The story in The Long Halloween takes place at a time when Batman was still relatively new and inexperienced in his crime-fighting career. In the Story, Batman, with the assistance of Commissioner Jim Gordon and District Attorney Harvey Dent hunt for a killer who kills on notable holidays, such as Halloween, Christmas, New Years, Mother’s day and so on.
Various members of Batman’s Rogues gallery make an appearance including the Joker, Poison Ivy, Scarecrow, and Catwoman, to name a few, and the story also covers the transformation of Harvey Dent into Two-face.
Batman: The Long Halloween is widely considered one of the definitive Batman stories, but saying that it is not one of my favorites as there are numerous plot holes and logic leaps that I find detracts from the overall story.
It is still a very enjoyable read, however, if someone is interested in getting started in the Batman comic series, I would instead suggest Batman: Hush or Batman: Year One as a better starting point.
Batman: Gotham by Gaslight is a 2018 animated movie produced by Warner Bros Animation and DC Entertainment and is based on a one-off graphic novel by Brian Augustyn and Mike Mignola (originally published in 1989). The story forms part of the DC Else World series which places known characters in different timelines or realities and does not form part of the main DC universe continuity.
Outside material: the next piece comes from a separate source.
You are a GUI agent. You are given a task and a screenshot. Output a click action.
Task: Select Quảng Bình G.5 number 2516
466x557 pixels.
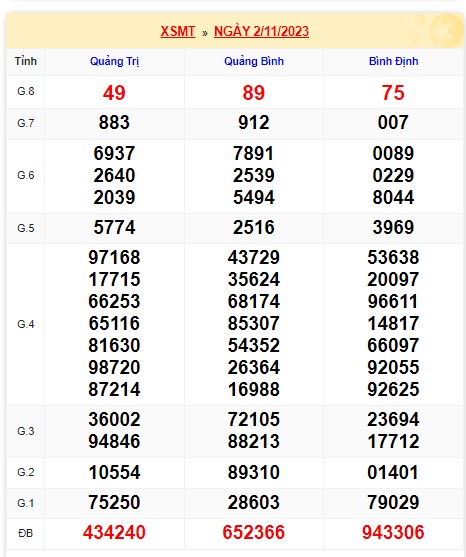[x=254, y=227]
The story takes place in a Victorian era Gotham city sometime in the 19th century, which is strongly styled after London during the Victorian times. The story revolves around a killer, Jack the Ripper, who is terrorizing Gotham city and how the Batman is trying to apprehend him.
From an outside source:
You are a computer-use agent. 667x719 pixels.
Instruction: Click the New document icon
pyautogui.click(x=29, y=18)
Various familiar characters make an appearance such as Poison Ivy, James Gordon and Hugo Strange, but they all take on different roles than the ones we know them for. For example, young Tim Drake, Dick Grayson and Jason Todd are in a street gang known as the Robins.
The movie is beautifully animated as with most DC animated movies and the voice acting is outstanding, Bruce Wayne\Batman is voiced by Bruce Greenwood, who does an exceptional job, however I do always find it slightly jarring when Batman is voiced by anyone other than Kevin Conroy.
This movie is immensely engaging and does a great job of bringing the graphic novel to life. It does have a major plot twist, that I will not spoil, that adds a real sense of surprise to how the story ends.
It is a great movie for Batman and DC Animated Universe fans and is a really enjoyable watching experience.
Batman Hush is a mainline Batman story arc that was originally published in the Batman Comic between 2002 to 2003, which has subsequently been published in this graphic novel. Hush is a great self-contained story which can easily be picked up by anyone looking for a starting point in the almost endless selection of Batman comics.
Batman Hush is one of the best usages of the Batman Villains’ gallery, featuring a large cast including, the Riddler, Killer Croc, Poison Ivy, Scarecrow and the Joker to name a few. The graphic novel tells a great story written by Jeph Loeb, full of twists and a few surprises along the way, it really is one of the classic must read story in the Batman comic series.
The story is beautifully bought to life by the artwork, which is some of my favorite in the long running Batman comic series. The art is the combined work of Jim Lee, Scott Williams, and Alex Sinclair, being responsible for pencil, ink and color respectively.
I can really recommend this graphic novel if you want to get started in the Batman comic series as it is a great jumping-off point and if you are already reading the series and have not read Hush, then you are really missing out.
Needless to say, this graphic novel is based on the game Little Nightmares and contains the first 2 comic books in the series. The series was initially announced to consist of 4 comic books, however at the time of this post book 3 and 4 unfortunately appear to have been cancelled.
Anyone who has played Little Nightmares will know that the world of the game is a dark and mysterious place, with a lot of unanswered questions. This graphic novel builds on this world and provides some additional bits of information about the greater world that was not directly shown in the game.
I really like the ascetics and feel of Little Nightmares and part of its appeal is this sense of unknown, and the graphic novel does not spoil this, providing just enough information to get the reader more curious. For example, the comic books explain how the kids end up on The Maw, the fictional ship on which the game and its DLC takes place, but gives no additional details about the mysteries surrounding the Maw itself.
The graphic novel is beautifully illustrated with amazing artwork, in line with the graphic style of the game.
It is however important to mention that this graphic novel will not make sense to someone who has not played the game. It is very much a companion piece to the game and builds on the world that was established therein. But if you played Little Nightmares and loved the world it built then this will be a great read.